Mantendo o registo dos seus outros espaços, o chef Vasco Coelho Santos deu um nome basco ao seu mais recente projeto. Ogi – pão naquela língua – uma padaria artesanal. O projeto nasceu quando o padeiro Gil Fortuna e o chef do Euskalduna se conheceram. Gil, que na época estava em França como formador na École Internationale de Boulangerie, numa passagem pelo Porto quis conhecer o Euskalduna. Em conversa com o chef, em 2018, juntaram-se duas vontades.
Gil queria voltar para a Invicta e Coelho Santos queria abrir uma padaria. “Desde o primeiro dia do restaurante fazemos pão, mas ambicionávamos fazer melhor”, conta o chef. O projeto começou logo no início de 2019 mas foi sendo adiado devido à pandemia. Entretanto, o restaurante Sêmea, do mesmo grupo, mudou-se da rua das Flores para o Cais das Pedras, e ficou este espaço para a padaria. Aqui faz-se a produção do pão, é ponto de venda e cafetaria com pequenos-almoços e brunches.
Os vários pães – baguetes, ciabatas, de trigo e centeio – os brioches, os croissants são todos ali produzidos com massa mãe e, na sua maioria, com farinhas nacionais, conta Gil, que começou a fazer pão artesanal há mais de 10 anos, quando ainda estudava na Faculdade de Belas Arte do Porto.
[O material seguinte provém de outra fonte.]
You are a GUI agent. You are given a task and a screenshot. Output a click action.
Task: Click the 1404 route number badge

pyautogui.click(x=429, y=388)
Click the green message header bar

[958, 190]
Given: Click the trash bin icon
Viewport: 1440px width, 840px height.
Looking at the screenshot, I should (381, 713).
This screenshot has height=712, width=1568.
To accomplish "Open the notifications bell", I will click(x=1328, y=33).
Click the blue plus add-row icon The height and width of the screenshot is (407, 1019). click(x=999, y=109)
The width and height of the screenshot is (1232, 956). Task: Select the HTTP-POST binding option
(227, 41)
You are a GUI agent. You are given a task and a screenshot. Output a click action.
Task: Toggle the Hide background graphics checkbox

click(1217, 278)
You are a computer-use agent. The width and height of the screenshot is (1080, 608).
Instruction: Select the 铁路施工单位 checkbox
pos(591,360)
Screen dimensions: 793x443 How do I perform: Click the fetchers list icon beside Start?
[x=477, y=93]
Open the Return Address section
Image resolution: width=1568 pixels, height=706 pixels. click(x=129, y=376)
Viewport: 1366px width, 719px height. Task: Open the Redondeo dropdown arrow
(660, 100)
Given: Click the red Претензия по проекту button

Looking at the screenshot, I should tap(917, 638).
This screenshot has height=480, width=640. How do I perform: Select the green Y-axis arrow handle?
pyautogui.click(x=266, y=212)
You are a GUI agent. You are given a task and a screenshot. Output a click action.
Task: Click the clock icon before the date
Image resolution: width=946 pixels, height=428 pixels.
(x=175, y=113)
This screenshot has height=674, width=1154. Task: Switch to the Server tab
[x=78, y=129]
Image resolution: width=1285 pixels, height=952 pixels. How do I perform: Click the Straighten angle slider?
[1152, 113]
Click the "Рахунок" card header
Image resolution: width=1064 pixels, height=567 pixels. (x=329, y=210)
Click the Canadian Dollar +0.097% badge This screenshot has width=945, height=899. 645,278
Estes produtos estão disponíveis para comprar na padaria mas também estão na carta. E é à carta que se pode compor o brunch, à medida do gosto e da fome. Torradas, croissants simples ou com recheio, scones, sandes de aipo, cachaço de porco ou cavala, ovos rancheros, panquecas, baos, entre outros itens são algumas das sugestões.